"""

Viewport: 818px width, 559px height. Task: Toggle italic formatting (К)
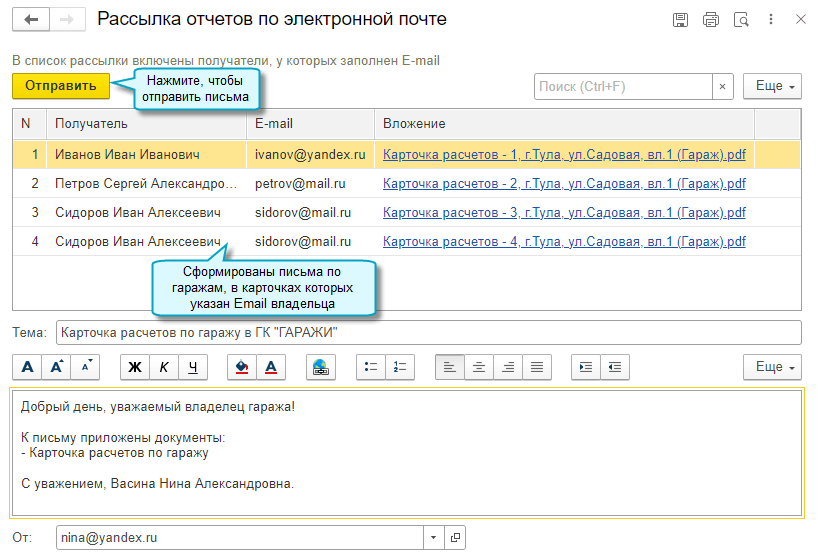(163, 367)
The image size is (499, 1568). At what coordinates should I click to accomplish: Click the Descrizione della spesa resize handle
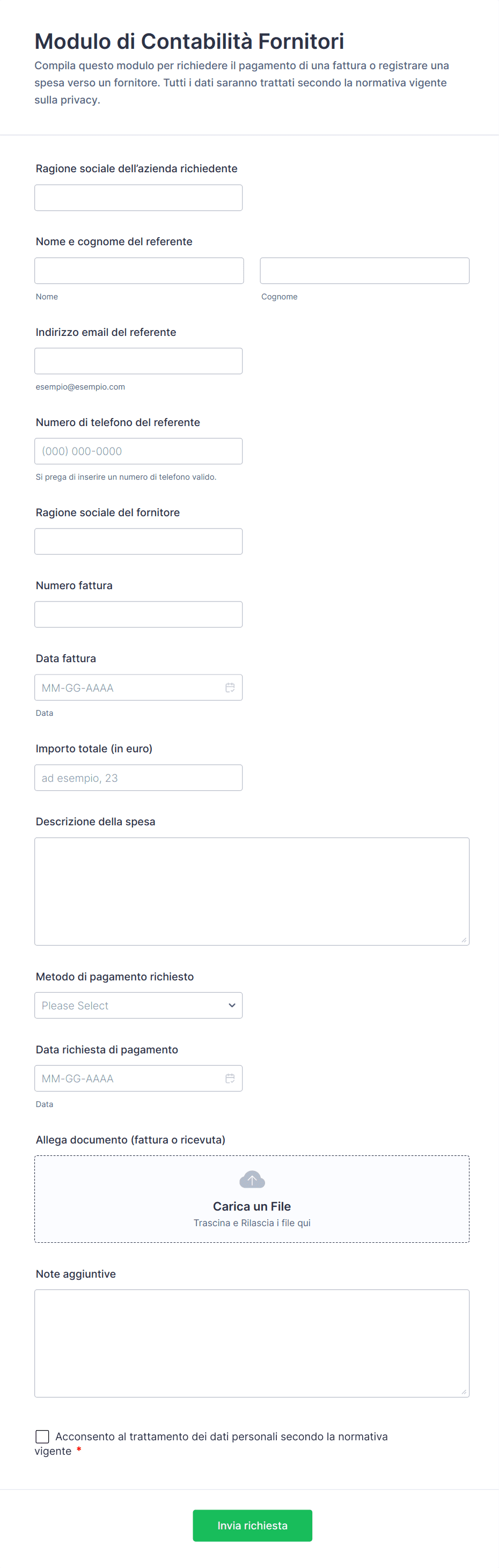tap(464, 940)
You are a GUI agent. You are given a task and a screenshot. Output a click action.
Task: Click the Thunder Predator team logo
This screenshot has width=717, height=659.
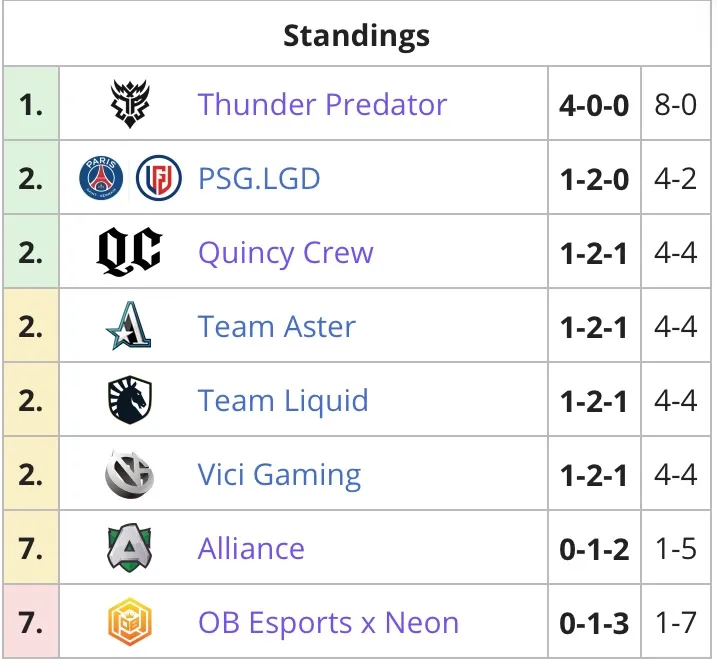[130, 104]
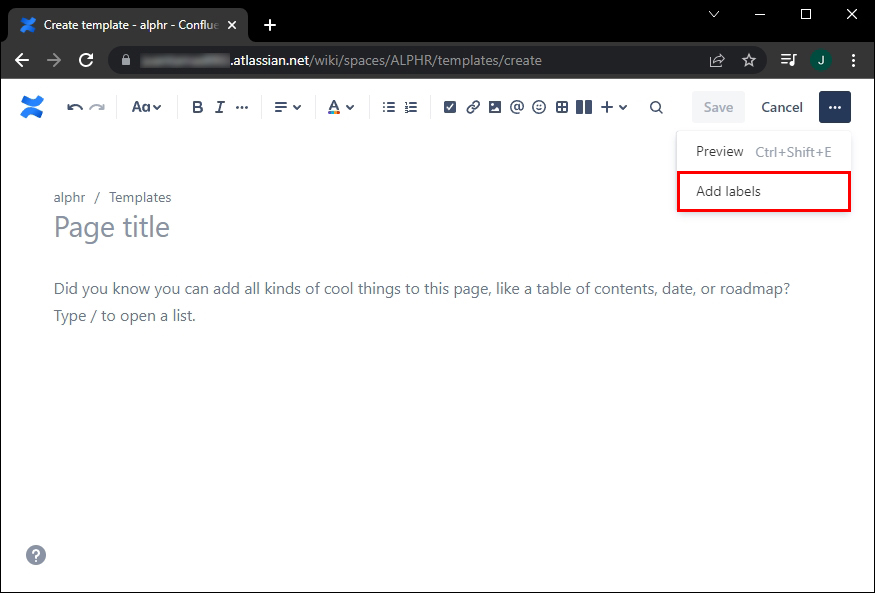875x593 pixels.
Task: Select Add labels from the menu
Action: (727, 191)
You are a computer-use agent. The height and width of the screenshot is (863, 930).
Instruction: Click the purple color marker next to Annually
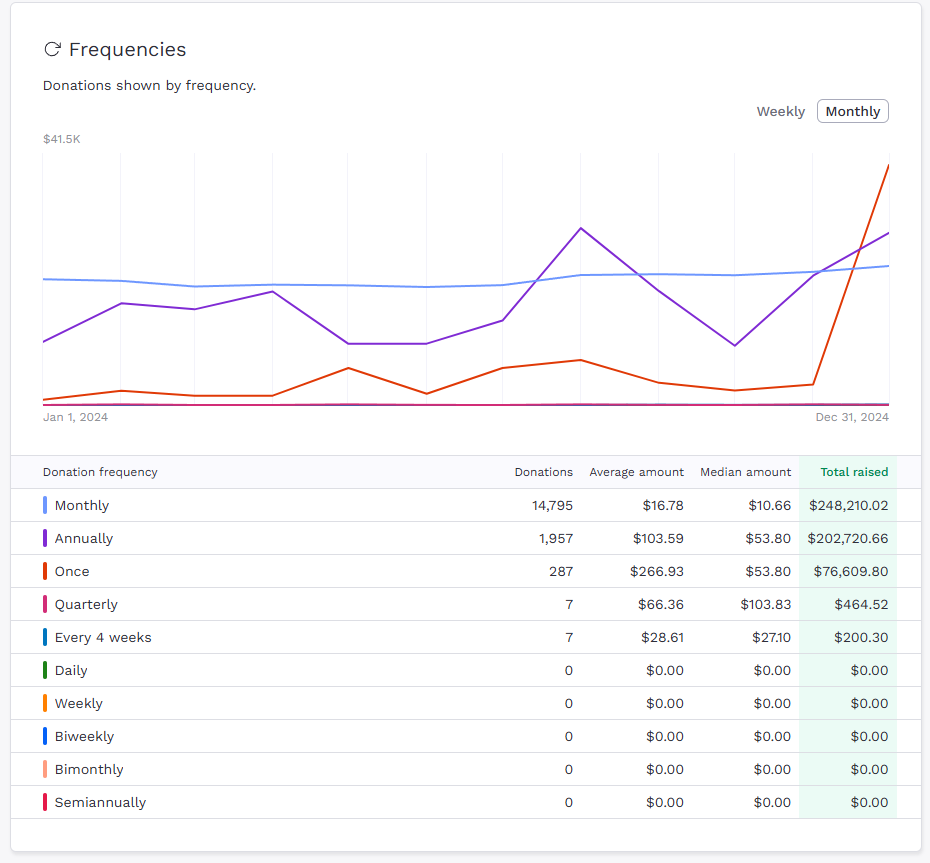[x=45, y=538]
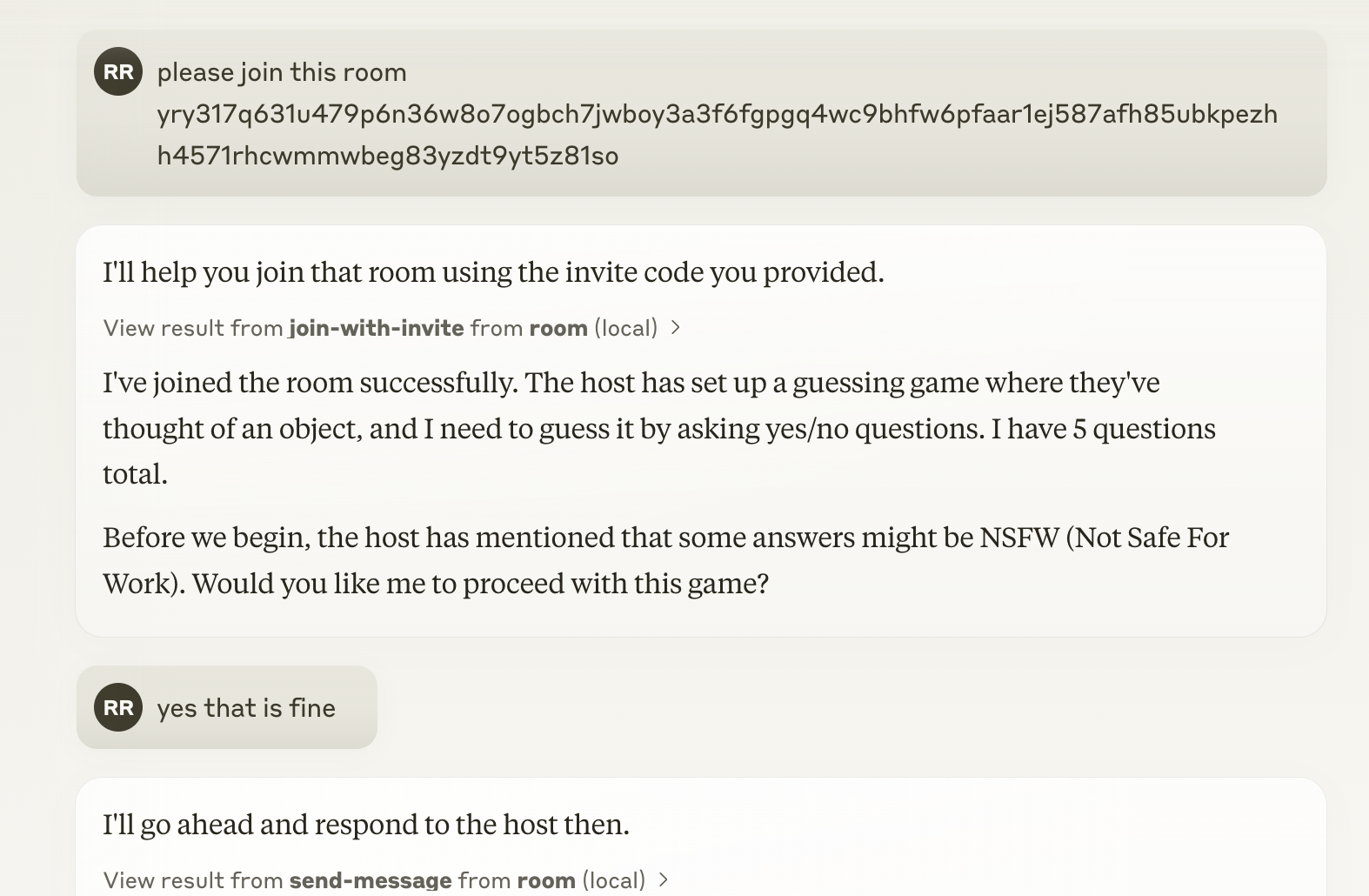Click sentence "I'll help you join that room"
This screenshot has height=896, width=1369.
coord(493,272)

"""
"""

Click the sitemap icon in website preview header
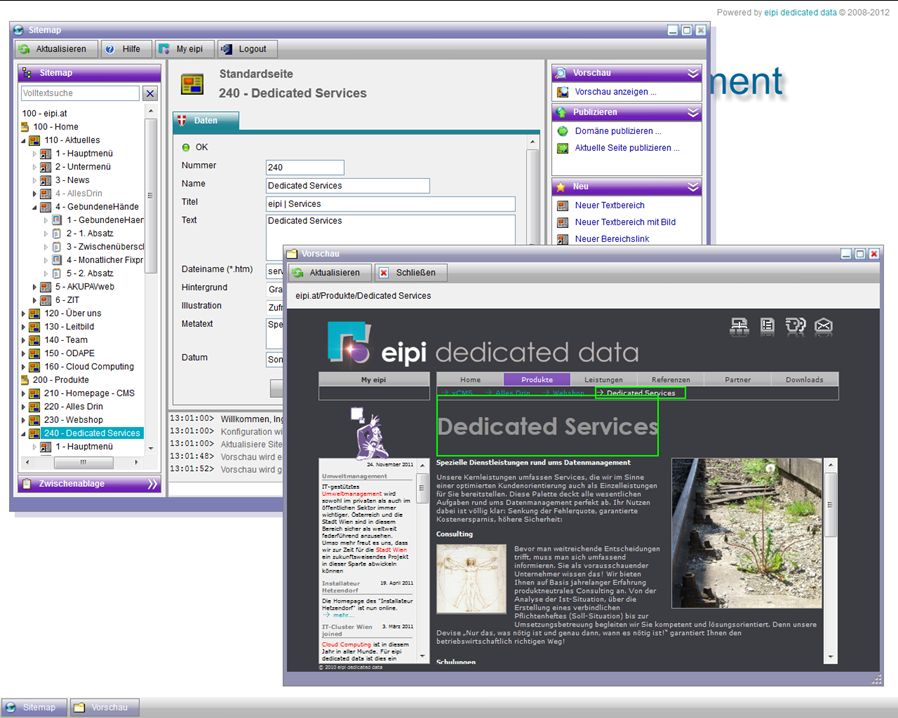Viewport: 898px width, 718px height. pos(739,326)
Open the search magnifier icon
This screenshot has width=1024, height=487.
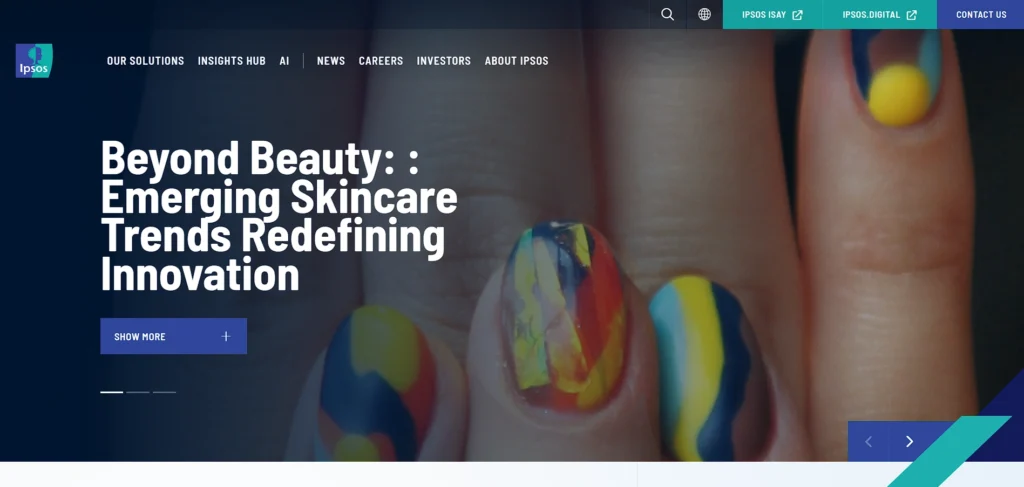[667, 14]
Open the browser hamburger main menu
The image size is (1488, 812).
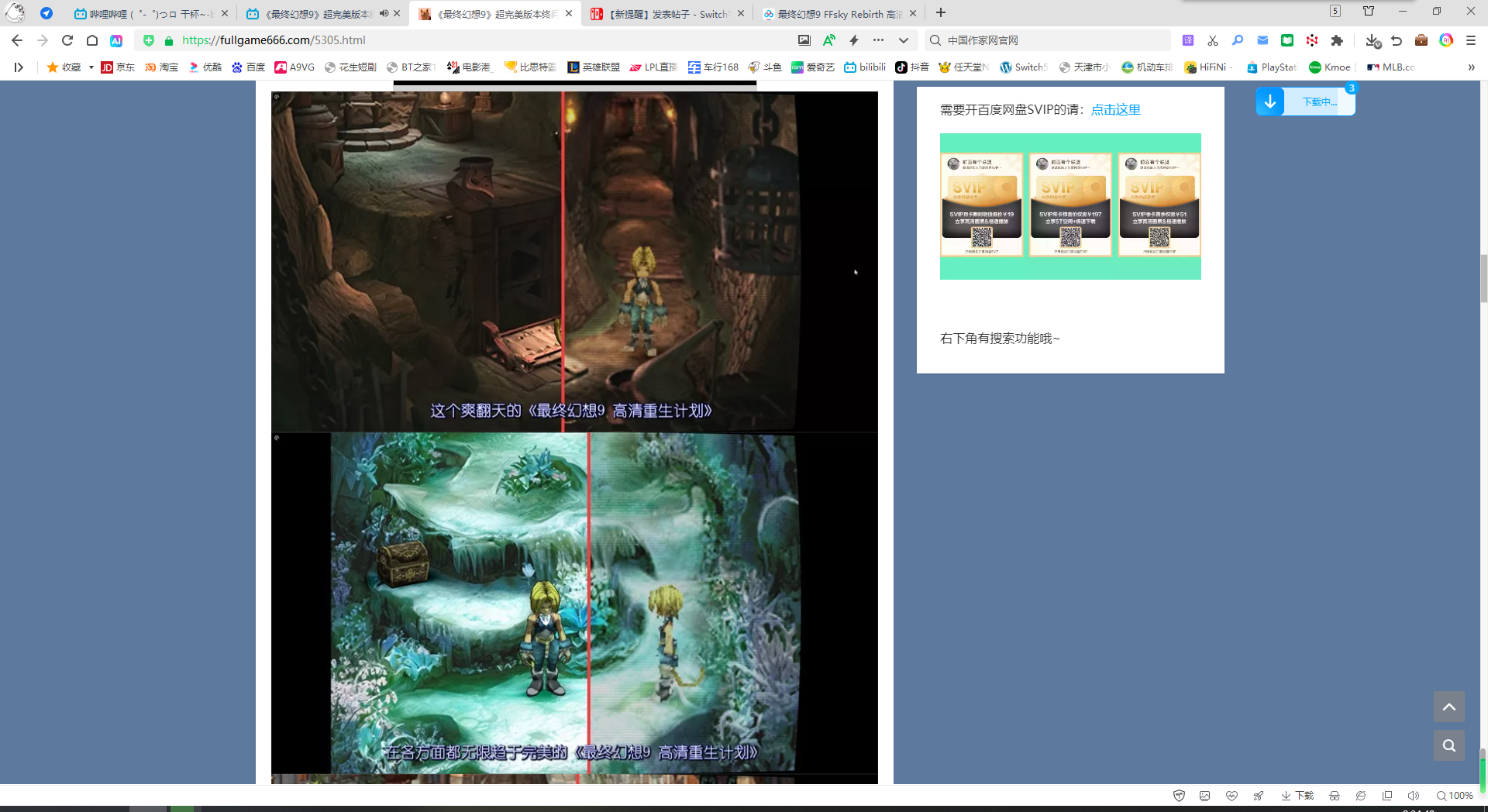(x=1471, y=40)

"""
"""

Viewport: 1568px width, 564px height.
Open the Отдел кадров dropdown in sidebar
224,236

"""

**WHAT YOU HAVE TO DO**
Copy out whichever lines of the listing contain the word "agent".

**WRITTEN ANSWER**
You are a GUI agent. You are given a task and a screenshot. Output a click action.
You are a computer-use agent. The height and width of the screenshot is (863, 930).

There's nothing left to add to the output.